We evaluated 158 UUT-UC patients who had undergone surgery in the University Hospital of Hannover (MHH). 143 (89.4%) suffered from cancer in the renal pelvis, 13 (8.1%) patients presented with tumour located in the ureter. A preoperative CRP value was available for 115 patients. The mean (median) follow-up for these patients was 28.3 (15.1) months.
The median (mean) CRP value of all evaluable patients was 10.0 (40.7) mg/l.

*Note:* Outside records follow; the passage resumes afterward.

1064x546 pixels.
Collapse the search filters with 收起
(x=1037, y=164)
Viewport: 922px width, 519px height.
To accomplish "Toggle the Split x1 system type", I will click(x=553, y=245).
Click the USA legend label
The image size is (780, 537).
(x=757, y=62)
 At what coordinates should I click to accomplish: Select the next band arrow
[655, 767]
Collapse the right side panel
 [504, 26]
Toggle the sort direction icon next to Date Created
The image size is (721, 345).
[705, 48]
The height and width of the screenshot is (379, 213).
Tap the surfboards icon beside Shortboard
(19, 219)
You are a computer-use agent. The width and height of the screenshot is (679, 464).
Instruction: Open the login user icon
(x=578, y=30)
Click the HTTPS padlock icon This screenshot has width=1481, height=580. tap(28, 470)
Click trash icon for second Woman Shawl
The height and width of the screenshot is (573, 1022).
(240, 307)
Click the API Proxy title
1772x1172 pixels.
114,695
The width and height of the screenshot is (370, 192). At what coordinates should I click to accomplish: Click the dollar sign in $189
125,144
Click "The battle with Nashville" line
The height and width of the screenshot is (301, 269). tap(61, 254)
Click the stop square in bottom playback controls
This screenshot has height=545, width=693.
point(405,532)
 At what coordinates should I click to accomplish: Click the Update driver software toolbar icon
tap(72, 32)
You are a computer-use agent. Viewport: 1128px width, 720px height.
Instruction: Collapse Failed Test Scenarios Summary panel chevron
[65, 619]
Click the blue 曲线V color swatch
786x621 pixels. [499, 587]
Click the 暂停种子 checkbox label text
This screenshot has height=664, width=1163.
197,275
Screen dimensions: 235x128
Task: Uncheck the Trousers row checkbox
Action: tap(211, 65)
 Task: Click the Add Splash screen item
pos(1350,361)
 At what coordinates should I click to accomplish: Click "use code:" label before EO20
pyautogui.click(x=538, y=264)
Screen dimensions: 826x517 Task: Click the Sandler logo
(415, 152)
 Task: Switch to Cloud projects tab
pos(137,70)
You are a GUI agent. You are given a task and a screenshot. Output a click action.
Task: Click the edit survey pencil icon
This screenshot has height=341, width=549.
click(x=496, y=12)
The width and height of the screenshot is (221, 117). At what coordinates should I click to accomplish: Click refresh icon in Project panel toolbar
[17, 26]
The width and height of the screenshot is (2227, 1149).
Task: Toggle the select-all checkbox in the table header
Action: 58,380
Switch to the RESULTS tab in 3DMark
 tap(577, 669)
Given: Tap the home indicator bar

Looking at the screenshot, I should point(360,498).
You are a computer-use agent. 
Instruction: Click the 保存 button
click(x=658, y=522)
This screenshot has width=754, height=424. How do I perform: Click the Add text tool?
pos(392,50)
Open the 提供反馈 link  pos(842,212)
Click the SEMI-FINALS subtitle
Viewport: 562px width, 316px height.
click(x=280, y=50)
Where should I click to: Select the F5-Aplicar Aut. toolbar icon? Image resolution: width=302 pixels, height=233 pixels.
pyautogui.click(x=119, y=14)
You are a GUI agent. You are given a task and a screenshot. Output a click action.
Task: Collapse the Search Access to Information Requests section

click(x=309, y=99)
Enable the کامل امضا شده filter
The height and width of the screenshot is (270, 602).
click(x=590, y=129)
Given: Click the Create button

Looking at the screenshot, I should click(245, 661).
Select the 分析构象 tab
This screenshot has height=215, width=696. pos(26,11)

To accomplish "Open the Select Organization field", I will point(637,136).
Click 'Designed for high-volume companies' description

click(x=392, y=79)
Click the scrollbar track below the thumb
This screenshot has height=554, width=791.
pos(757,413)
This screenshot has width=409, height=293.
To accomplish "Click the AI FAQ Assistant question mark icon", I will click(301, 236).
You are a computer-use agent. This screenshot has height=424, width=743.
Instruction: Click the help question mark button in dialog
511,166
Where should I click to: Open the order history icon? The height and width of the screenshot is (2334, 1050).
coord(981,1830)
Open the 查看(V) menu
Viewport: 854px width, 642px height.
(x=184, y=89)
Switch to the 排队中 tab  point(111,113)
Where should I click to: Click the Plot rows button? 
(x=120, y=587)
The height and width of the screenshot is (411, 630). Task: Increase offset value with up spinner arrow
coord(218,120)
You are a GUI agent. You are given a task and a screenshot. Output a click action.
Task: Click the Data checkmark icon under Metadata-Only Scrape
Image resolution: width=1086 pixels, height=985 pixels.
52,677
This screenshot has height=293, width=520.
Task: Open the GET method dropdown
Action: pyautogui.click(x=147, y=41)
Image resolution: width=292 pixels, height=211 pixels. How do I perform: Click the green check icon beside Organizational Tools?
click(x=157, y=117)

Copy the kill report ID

The CRP-level, stratified into two subgroups (CRP ≤5 vs. >5 mg/l), correlated significantly with muscle invasive tumour stage (36.4 vs. 78.9%; p<0.001), the risk of presenting nodal disease (4.5 vs. 26.8%; p=0.002) and distant metastasis (2.3 vs. 16.9%; p<0.016). The Kaplan-Meier 5-year cancer specific survival (CSS) rates were 54.2 and 26.4% for patients with preoperative CRP levels ≤ and >5 mg/l, respectively (p<0.006). Next to age and the presence of metastasis, multivariate analysis also identified CRP as a continuous variable as an independent prognosticator for CSS.
A high preoperative serum CRP level is associated with locally advanced and metastatic disease in patients with UUT-UC. Its routine use could allow better risk stratification and risk-adjusted follow-up of UUT-UC patients.